SELECTED EXCERPT
* * * * * * *
Will Antenbring signs off our call and heads to the pub to watch Arsenal. Spoiler: it was a good night. It’s a fitting end to a conversation about football, identity, and what it means to be English, because for Antenbring, right now, those things are hard to separate. With Dear England about to air and the World Cup on the horizon, it’s shaping up to be quite a summer for him, on and off the screen.
The 25-year-old actor is about to have quite a few weeks. On 24 May, BBC One airs Dear England – the long-awaited four-part television adaptation of James Graham’s Olivier Award-winning play about Gareth Southgate and the England men’s football team. Antenbring plays Harry Kane, England’s captain and one of the most recognisable men in the country. It’s a role that would make most actors nervous but Antenbring seems, characteristically, to be taking it in his stride.


The story of how Will Antenbring ended up here starts, as many good stories do, with a seven-year-old and a clipboard.
“I did a nativity play when I was seven years old, where I played an Ofsted inspector who was inspecting a school that was doing a nativity play,” he says, laughing. “Which was very meta. I would just be holding a clipboard at the back of the stage and nodding whenever something happened. I said to my parents straight after: I’m going to do that. And I didn’t know what ‘that’ was.”
* * * * * * *
SOURCE DATA
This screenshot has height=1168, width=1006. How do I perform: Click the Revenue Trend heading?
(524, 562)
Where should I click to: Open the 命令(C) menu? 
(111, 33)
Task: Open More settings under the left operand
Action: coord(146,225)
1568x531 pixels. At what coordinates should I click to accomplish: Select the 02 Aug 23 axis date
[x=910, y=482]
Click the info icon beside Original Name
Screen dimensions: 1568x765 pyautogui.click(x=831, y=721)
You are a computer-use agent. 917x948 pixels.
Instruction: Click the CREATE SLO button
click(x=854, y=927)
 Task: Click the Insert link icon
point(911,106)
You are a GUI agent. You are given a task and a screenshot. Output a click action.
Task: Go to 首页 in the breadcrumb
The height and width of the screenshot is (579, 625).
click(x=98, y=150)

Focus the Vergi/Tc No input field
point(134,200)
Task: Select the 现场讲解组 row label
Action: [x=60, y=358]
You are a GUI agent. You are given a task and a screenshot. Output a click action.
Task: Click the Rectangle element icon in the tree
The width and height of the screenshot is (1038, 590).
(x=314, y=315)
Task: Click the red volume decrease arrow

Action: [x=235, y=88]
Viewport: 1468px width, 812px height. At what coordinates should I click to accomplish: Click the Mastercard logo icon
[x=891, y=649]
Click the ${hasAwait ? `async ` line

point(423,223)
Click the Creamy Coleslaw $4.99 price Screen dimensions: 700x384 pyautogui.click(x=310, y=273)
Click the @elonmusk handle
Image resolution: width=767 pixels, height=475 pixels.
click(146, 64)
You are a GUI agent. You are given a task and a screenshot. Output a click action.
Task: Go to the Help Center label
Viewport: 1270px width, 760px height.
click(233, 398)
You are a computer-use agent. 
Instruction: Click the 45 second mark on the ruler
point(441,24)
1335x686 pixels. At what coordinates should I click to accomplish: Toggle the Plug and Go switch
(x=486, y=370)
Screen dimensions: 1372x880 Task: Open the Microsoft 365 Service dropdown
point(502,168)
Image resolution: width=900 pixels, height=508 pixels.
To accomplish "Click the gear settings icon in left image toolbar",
* * * * * * *
WHAT TO WORK ON
1 - Using the profile of Will Antenbring, decide whether each statement agrees with it, answering yes or no and quoting the words that decide it. (a) Antenbring is 25 years old. (b) The BBC One adaptation of Dear England runs to six parts. (c) In his nativity play at age seven, Antenbring played a teacher.
2 - From the profile of Will Antenbring, extract the stretch from "Will Antenbring signs" through "in his stride.".

SOLUTION LIST
1 -
(a) Yes: "The 25-year-old actor"
(b) No: "the long-awaited four-part television adaptation"
(c) No: "I played an Ofsted inspector"

2 -
Will Antenbring signs off our call and heads to the pub to watch Arsenal. Spoiler: it was a good night. It’s a fitting end to a conversation about football, identity, and what it means to be English, because for Antenbring, right now, those things are hard to separate. With Dear England about to air and the World Cup on the horizon, it’s shaping up to be quite a summer for him, on and off the screen.
The 25-year-old actor is about to have quite a few weeks. On 24 May, BBC One airs Dear England – the long-awaited four-part television adaptation of James Graham’s Olivier Award-winning play about Gareth Southgate and the England men’s football team. Antenbring plays Harry Kane, England’s captain and one of the most recognisable men in the country. It’s a role that would make most actors nervous but Antenbring seems, characteristically, to be taking it in his stride.